En ce qui concerne le gel des avoirs, aucune décision négative n’a été prise par le Comité concernant une notification de la Suisse en vertu du paragraphe 19 a) de la résolution 1970 (2011), a poursuivi le Président.  Le Comité examine également des notifications soumises par Bahreïn et le Luxembourg, le Comité ayant conseillé à ce dernier État Membre de soumettre une demande d’exemption en vertu du paragraphe 19(b) de la même résolution.  Le Comité examine actuellement les réponses aux lettres reçues de la Libye et de la Belgique, sur des questions liées aux avoirs gelés de l’Autorité libyenne d’investissement, a encore précisé M. Tirumurti. 

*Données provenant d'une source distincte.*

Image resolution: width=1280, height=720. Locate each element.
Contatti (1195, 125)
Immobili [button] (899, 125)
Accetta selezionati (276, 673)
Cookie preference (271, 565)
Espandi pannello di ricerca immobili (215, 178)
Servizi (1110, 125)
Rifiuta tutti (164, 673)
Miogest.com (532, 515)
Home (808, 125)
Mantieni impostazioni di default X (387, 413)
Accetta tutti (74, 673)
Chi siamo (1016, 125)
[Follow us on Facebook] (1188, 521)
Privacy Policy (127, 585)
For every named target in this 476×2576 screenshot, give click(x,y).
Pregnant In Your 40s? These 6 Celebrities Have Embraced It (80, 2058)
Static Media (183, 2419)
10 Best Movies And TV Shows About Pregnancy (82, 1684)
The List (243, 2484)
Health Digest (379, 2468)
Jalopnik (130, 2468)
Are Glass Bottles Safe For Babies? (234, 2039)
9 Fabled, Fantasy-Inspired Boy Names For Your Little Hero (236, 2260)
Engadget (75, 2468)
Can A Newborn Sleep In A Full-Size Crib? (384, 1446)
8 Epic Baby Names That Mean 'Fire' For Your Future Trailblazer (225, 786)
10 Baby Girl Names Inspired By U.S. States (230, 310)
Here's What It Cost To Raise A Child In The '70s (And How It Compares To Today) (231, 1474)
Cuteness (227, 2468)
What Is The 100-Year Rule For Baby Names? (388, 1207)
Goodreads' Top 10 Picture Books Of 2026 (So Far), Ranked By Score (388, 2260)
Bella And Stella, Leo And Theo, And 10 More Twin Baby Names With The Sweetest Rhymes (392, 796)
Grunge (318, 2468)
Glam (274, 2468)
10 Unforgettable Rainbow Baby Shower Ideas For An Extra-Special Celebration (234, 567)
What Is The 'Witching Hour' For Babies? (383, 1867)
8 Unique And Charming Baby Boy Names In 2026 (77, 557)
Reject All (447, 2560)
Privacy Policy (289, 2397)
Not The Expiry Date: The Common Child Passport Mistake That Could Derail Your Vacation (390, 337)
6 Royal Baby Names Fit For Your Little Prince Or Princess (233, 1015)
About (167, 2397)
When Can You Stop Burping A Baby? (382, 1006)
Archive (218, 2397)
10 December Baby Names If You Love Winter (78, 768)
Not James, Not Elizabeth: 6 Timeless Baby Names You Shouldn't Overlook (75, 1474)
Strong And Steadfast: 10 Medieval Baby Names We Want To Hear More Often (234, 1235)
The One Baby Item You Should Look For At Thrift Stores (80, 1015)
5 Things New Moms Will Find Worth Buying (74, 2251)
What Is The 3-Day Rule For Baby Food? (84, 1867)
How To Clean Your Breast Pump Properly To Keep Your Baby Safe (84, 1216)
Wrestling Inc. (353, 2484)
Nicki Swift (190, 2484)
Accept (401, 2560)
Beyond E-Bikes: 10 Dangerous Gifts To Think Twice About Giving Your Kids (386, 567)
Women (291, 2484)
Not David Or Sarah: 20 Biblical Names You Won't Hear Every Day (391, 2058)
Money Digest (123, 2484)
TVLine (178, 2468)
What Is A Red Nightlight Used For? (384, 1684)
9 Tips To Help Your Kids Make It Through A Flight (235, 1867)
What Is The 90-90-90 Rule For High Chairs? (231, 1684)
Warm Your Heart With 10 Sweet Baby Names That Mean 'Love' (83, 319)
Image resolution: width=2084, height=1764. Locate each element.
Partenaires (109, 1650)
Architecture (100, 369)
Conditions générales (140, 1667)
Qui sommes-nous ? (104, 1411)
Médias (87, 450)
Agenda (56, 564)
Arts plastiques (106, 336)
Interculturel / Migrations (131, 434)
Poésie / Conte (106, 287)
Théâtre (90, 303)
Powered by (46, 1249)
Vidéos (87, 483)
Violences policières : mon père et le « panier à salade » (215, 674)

Dans le cadre des mesures visant à empêcher les exportations illicites de pétrole, y compris de pétrole brut et de produits pétroliers raffinés, en provenance de Libye, le Comité a reçu une lettre du point focal du Gouvernement libyen nommé en application de la résolution 2146 (2014), concernant une prétendue tentative d’exporter illégalement du pétrole brut en dehors du contrôle de la National Oil Corporation.  Le Groupe d’experts sur la Libye a également fait rapport au Comité sur cette question. 

Enfin, en ce qui concerne la liste des sanctions, le Président du Comité a dit que celui-ci a reçu une demande de radiation de cinq individus, présentée par un État Membre.  L’examen de quatre demandes est en cours tandis que la cinquième n’a pas été admise par le Comité.  Par ailleurs, le Comité a reçu une quatrième communication du point focal de radiation créé en application de la résolution 1730 (2006), concernant la demande de radiation d’une personne inscrite sur la liste.  Le Comité a également mis à jour certaines informations d’identification d’un individu sur sa liste de sanctions, a précisé en conclusion le Président. 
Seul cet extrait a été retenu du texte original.